Item position entries
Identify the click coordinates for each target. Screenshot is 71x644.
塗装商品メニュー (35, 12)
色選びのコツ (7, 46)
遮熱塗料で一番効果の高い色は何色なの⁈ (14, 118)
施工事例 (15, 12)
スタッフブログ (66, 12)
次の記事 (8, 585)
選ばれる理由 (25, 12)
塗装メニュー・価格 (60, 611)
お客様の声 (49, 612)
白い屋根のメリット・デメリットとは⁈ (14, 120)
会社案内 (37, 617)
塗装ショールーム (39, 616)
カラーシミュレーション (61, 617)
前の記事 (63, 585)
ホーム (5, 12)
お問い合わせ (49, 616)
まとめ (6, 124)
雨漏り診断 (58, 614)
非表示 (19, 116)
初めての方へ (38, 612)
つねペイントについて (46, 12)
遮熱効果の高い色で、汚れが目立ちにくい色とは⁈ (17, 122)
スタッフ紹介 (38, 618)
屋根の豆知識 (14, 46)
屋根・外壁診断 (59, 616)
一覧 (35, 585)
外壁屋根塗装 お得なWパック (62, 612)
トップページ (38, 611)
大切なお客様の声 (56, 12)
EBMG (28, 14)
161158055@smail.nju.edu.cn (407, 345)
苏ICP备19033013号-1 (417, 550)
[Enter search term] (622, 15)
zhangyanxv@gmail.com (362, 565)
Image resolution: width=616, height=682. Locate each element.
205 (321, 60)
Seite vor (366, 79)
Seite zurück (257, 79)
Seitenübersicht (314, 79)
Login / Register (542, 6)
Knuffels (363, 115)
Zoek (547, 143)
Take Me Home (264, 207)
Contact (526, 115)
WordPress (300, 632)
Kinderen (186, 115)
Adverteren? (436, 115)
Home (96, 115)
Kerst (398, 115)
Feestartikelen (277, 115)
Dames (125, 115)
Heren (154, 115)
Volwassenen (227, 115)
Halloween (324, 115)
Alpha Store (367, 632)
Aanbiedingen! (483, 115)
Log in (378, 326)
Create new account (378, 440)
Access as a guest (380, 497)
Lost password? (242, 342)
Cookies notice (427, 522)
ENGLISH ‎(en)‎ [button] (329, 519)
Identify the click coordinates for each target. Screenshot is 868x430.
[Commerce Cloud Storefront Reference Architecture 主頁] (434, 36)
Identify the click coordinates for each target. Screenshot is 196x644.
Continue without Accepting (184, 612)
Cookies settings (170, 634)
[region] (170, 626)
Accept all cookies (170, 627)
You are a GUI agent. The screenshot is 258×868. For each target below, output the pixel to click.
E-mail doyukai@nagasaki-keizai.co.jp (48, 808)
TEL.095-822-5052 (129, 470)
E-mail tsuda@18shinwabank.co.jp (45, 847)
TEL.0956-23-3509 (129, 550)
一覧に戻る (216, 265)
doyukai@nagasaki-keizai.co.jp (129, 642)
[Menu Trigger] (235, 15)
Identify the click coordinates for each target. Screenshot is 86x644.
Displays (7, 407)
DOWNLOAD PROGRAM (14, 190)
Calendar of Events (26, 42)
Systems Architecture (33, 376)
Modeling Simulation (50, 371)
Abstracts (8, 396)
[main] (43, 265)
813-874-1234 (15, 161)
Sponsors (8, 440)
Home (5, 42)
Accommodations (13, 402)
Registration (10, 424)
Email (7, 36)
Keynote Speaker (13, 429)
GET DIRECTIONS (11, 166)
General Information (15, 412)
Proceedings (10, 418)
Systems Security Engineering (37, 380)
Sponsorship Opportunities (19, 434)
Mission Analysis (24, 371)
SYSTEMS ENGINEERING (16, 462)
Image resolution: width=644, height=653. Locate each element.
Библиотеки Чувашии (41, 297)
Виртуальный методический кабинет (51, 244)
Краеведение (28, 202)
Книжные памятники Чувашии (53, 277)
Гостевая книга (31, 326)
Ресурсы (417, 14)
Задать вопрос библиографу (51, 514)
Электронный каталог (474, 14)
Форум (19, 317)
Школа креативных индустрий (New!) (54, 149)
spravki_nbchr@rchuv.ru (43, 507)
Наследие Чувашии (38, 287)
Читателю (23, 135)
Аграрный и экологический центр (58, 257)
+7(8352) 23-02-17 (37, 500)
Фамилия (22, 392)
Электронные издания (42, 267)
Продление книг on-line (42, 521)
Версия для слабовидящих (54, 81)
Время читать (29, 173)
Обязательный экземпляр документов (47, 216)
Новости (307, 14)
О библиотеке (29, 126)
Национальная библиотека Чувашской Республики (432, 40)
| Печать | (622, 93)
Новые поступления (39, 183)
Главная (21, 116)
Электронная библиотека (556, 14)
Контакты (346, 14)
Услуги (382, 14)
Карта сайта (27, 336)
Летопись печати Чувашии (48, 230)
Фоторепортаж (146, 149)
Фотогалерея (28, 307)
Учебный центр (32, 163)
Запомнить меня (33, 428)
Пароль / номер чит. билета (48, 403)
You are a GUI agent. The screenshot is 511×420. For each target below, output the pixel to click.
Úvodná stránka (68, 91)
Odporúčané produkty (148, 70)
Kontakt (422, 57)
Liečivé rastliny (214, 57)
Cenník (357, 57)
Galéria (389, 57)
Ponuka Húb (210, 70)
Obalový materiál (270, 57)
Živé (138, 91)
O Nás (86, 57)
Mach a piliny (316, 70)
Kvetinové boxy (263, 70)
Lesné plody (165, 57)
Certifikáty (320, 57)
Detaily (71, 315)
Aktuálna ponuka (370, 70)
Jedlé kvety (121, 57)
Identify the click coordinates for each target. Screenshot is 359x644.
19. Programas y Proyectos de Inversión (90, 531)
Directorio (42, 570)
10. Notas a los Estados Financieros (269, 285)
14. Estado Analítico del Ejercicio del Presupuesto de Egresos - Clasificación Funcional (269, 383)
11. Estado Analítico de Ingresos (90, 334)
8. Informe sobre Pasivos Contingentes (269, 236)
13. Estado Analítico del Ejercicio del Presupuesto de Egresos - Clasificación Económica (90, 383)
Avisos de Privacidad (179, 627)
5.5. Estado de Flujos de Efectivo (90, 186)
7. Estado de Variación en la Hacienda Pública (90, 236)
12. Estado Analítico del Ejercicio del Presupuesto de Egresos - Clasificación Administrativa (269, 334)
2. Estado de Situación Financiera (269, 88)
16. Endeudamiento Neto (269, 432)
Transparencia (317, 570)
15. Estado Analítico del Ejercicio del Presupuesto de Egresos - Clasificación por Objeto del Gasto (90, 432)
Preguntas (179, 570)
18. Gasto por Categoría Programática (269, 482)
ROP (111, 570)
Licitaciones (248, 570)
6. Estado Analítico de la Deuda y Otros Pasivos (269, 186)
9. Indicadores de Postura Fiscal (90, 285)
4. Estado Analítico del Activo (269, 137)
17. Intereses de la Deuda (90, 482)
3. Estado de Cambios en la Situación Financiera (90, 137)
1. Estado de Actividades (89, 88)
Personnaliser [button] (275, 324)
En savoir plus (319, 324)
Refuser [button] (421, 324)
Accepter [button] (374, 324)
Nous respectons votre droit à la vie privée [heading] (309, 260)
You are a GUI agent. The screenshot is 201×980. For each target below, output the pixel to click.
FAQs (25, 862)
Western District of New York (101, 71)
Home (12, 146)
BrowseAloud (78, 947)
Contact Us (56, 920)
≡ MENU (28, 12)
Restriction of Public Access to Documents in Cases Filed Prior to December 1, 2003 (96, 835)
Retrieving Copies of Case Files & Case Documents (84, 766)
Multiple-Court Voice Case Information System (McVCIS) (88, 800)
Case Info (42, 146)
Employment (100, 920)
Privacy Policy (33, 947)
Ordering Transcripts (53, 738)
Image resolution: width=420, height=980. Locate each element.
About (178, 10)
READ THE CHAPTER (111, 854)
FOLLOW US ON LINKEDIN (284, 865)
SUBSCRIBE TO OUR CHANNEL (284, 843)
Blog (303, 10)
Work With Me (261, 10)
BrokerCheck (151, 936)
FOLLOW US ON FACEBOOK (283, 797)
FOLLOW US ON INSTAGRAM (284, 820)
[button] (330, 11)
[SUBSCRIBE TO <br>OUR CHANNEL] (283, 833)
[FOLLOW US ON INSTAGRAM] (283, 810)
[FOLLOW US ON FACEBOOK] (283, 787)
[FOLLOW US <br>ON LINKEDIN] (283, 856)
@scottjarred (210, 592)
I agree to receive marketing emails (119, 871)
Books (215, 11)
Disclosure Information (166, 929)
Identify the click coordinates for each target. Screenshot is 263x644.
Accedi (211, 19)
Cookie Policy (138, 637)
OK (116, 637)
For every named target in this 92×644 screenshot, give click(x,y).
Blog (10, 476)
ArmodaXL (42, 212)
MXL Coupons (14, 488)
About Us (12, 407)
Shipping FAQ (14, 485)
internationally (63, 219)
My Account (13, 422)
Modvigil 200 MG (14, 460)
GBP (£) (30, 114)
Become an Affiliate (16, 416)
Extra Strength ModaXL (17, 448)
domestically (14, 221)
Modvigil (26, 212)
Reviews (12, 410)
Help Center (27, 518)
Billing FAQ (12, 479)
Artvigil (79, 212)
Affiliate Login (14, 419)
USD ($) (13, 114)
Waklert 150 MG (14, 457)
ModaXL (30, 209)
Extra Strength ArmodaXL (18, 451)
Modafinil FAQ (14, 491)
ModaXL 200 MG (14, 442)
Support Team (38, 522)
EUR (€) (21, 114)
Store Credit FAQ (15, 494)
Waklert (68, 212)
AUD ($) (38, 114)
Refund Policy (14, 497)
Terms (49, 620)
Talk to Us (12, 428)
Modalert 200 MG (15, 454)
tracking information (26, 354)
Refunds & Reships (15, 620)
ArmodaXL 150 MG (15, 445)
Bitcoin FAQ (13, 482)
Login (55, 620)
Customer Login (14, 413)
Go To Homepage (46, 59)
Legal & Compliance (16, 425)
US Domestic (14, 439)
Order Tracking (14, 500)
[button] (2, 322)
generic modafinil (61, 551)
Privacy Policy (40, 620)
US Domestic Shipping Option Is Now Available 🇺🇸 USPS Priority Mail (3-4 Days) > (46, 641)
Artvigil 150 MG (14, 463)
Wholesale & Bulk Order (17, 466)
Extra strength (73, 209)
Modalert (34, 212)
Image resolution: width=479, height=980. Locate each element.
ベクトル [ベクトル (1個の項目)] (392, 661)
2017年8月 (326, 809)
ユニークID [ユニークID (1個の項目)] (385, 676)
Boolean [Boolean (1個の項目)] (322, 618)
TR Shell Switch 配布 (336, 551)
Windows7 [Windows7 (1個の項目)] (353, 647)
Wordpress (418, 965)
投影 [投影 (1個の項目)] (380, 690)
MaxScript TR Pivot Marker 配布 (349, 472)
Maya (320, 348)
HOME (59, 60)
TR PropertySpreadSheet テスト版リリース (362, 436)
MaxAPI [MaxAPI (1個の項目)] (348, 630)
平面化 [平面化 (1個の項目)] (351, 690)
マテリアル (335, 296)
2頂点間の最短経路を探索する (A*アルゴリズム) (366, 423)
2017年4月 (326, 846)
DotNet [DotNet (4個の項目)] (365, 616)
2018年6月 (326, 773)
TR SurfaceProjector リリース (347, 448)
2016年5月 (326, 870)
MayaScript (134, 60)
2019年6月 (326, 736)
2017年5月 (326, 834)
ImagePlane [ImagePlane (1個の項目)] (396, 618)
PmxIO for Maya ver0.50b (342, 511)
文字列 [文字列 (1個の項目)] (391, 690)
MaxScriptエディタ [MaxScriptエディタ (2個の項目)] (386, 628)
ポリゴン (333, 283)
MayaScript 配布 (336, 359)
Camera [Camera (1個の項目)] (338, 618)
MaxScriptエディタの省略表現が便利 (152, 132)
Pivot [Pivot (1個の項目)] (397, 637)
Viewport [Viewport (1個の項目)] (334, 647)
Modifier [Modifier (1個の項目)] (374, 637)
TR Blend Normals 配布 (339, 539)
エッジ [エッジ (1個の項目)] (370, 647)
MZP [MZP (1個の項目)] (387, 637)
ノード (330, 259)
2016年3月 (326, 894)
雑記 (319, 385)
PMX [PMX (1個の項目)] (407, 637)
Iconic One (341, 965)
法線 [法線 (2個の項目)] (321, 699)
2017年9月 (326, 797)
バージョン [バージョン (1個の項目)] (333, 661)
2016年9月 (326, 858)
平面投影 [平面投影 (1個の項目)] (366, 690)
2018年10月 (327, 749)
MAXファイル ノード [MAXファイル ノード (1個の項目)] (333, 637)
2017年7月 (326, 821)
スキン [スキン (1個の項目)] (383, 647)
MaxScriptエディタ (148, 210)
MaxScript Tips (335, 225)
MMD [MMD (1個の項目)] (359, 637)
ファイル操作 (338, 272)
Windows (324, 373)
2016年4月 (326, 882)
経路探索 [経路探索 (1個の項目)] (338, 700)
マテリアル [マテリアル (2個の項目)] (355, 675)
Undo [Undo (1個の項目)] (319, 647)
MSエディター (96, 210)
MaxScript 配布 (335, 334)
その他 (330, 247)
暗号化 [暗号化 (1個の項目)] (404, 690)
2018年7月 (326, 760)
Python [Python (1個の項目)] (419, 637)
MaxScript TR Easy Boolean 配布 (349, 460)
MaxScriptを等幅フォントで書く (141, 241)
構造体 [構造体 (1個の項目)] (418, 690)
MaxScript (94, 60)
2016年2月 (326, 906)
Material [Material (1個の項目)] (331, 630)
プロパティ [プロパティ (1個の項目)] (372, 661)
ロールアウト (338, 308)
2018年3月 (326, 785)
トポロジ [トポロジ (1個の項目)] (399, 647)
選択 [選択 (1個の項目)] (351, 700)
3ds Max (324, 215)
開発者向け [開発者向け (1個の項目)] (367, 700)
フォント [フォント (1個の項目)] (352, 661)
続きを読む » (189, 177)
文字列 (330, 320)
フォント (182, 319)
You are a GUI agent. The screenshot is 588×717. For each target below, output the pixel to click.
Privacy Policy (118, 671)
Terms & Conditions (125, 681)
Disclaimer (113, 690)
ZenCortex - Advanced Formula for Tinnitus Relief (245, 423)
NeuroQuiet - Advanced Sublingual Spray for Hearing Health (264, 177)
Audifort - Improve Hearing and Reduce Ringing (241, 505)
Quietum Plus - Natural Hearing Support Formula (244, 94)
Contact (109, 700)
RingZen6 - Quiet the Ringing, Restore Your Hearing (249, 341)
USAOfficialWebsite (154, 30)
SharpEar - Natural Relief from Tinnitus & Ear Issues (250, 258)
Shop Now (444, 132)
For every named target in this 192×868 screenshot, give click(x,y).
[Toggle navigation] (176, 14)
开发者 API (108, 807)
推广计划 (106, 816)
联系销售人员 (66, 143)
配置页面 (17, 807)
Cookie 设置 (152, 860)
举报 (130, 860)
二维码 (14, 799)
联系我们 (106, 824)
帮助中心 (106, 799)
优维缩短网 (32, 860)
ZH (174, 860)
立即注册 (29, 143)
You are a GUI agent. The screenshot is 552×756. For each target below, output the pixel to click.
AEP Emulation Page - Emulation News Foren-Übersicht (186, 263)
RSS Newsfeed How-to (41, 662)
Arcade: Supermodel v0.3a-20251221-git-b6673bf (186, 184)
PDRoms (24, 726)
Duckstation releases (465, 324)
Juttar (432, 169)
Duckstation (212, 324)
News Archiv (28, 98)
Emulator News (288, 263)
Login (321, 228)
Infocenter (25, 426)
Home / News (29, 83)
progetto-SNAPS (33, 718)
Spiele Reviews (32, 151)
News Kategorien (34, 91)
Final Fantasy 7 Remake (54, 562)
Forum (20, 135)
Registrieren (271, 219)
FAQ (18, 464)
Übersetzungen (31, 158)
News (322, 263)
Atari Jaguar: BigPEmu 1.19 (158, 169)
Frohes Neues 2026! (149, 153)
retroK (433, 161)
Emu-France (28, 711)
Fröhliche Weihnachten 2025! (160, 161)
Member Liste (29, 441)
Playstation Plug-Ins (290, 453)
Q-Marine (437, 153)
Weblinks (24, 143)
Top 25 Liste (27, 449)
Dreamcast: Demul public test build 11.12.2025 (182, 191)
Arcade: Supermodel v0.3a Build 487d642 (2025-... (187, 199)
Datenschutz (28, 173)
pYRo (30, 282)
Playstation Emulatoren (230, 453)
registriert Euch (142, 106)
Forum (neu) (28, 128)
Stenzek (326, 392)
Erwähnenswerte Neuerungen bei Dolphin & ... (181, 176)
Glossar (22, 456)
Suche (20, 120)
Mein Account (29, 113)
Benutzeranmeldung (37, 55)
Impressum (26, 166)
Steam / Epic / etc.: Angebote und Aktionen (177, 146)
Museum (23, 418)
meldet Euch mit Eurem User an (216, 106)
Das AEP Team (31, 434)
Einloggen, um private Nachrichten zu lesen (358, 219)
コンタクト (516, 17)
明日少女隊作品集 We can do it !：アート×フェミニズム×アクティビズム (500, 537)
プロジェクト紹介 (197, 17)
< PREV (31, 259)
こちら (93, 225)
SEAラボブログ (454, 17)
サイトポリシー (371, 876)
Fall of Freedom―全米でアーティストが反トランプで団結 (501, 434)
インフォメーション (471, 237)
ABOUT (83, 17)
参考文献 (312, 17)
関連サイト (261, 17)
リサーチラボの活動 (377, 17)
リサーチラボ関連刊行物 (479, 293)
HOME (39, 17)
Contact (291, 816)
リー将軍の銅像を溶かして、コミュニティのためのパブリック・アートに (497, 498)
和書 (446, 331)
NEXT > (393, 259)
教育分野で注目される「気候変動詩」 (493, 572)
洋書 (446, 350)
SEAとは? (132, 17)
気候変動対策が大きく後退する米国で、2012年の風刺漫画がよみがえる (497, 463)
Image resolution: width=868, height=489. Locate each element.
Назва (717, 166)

**Your instructions**
Reproduce verbatim the rows from the one containing "E-mail tsuda@18shinwabank.co.jp (45, 847)" through the one containing "Печать | (622, 93)", including both of those rows.

**Result of the task**
E-mail tsuda@18shinwabank.co.jp (45, 847)
TEL.0956-23-3509 (129, 550)
一覧に戻る (216, 265)
doyukai@nagasaki-keizai.co.jp (129, 642)
[Menu Trigger] (235, 15)
Identify the click coordinates for each target. Screenshot is 86x644.
Displays (7, 407)
DOWNLOAD PROGRAM (14, 190)
Calendar of Events (26, 42)
Systems Architecture (33, 376)
Modeling Simulation (50, 371)
Abstracts (8, 396)
[main] (43, 265)
813-874-1234 (15, 161)
Sponsors (8, 440)
Home (5, 42)
Accommodations (13, 402)
Registration (10, 424)
Email (7, 36)
Keynote Speaker (13, 429)
GET DIRECTIONS (11, 166)
General Information (15, 412)
Proceedings (10, 418)
Systems Security Engineering (37, 380)
Sponsorship Opportunities (19, 434)
Mission Analysis (24, 371)
SYSTEMS ENGINEERING (16, 462)
Image resolution: width=644, height=653. Locate each element.
Библиотеки Чувашии (41, 297)
Виртуальный методический кабинет (51, 244)
Краеведение (28, 202)
Книжные памятники Чувашии (53, 277)
Гостевая книга (31, 326)
Ресурсы (417, 14)
Задать вопрос библиографу (51, 514)
Электронный каталог (474, 14)
Форум (19, 317)
Школа креативных индустрий (New!) (54, 149)
spravki_nbchr@rchuv.ru (43, 507)
Наследие Чувашии (38, 287)
Читателю (23, 135)
Аграрный и экологический центр (58, 257)
+7(8352) 23-02-17 (37, 500)
Фамилия (22, 392)
Электронные издания (42, 267)
Продление книг on-line (42, 521)
Версия для слабовидящих (54, 81)
Время читать (29, 173)
Обязательный экземпляр документов (47, 216)
Новости (307, 14)
О библиотеке (29, 126)
Национальная библиотека Чувашской Республики (432, 40)
| Печать | (622, 93)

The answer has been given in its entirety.